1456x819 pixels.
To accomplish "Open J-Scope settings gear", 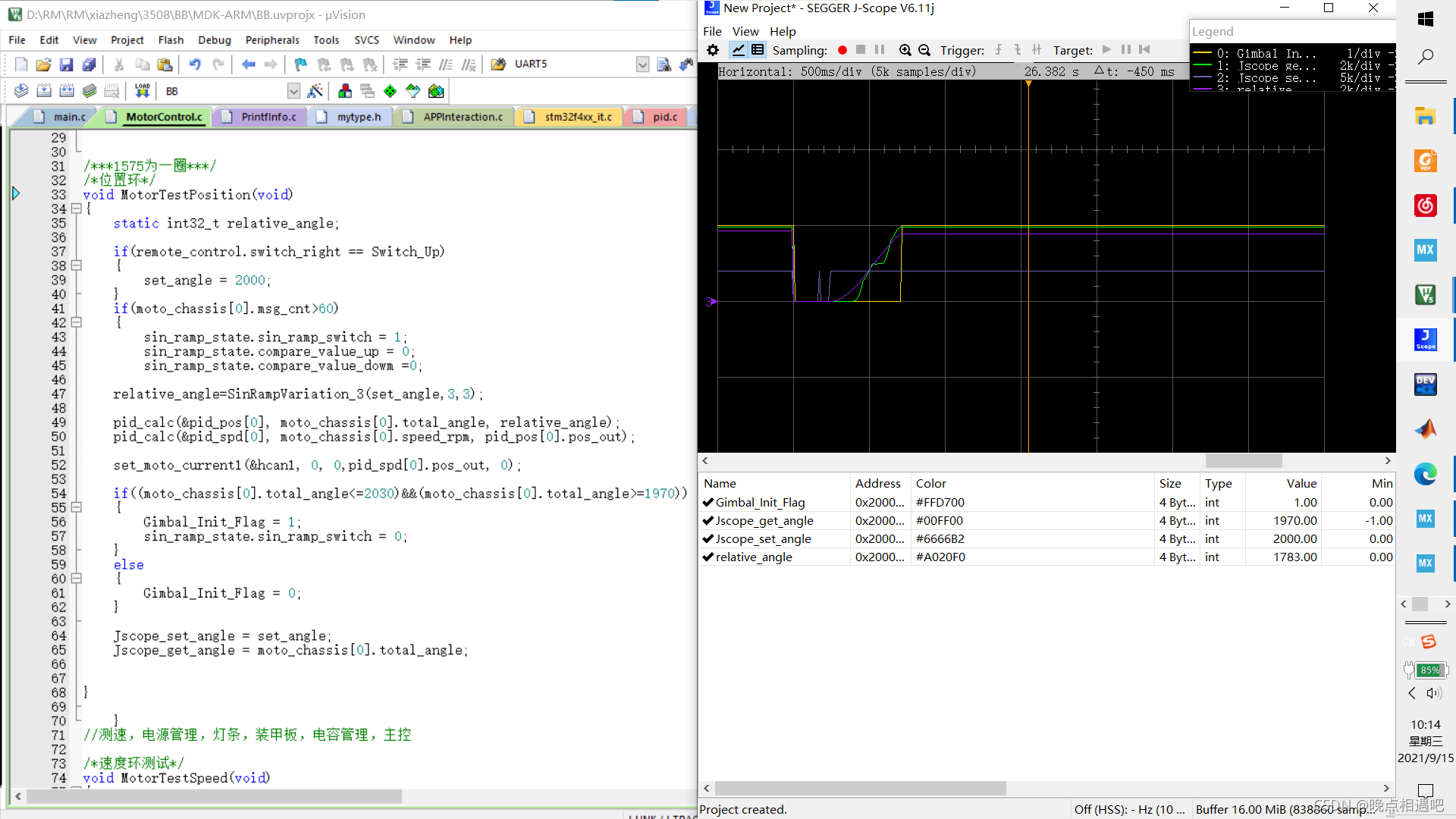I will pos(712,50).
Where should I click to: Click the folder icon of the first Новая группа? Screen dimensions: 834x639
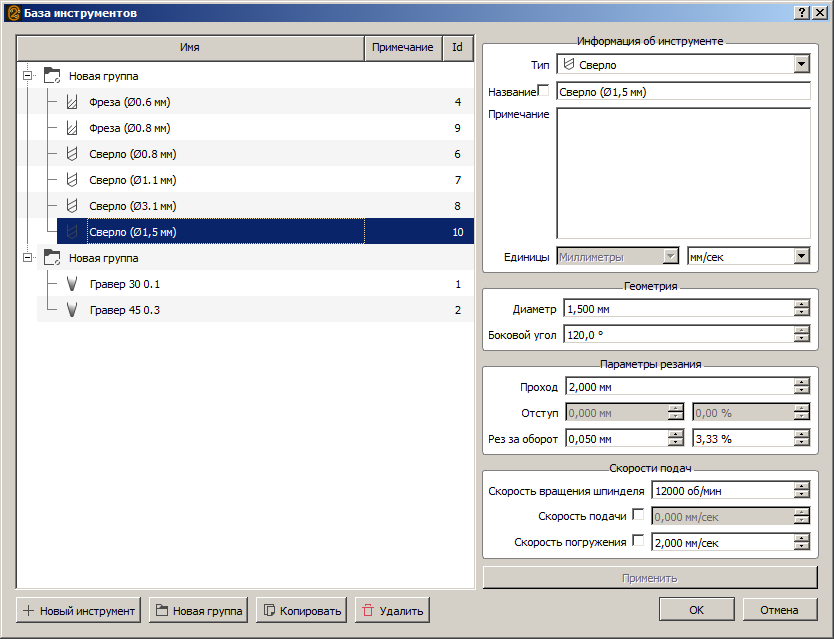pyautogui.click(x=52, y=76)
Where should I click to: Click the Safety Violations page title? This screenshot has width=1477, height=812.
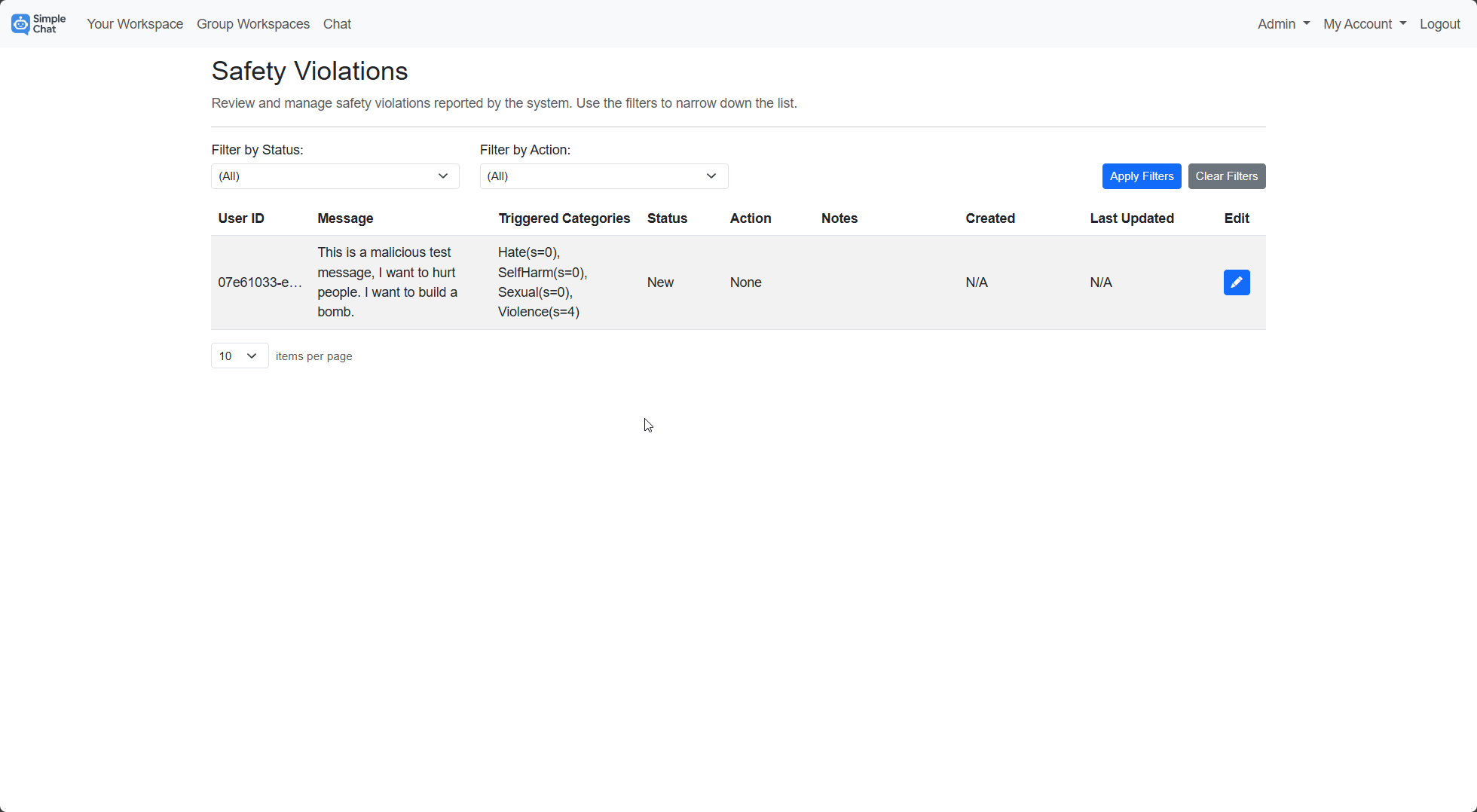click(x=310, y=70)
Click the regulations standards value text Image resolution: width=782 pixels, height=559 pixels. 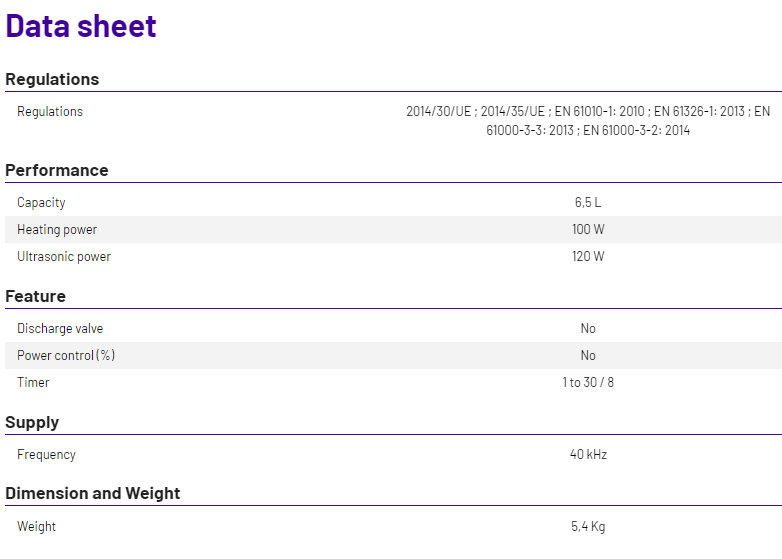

■ ■ ■ ■ ■ ■ ■

**Exercise goal:**
Please rewrite the records from the line containing "Where should I click to: Click the Safety" through the end of the records, changing "page title" to "heading" and keeping everything else the same. Leave the pictures out of your answer.

**Written answer:**
Where should I click to: Click the Safety Violations heading? This screenshot has width=1477, height=812.
click(x=310, y=70)
Click the regulations standards value text Image resolution: width=782 pixels, height=559 pixels. 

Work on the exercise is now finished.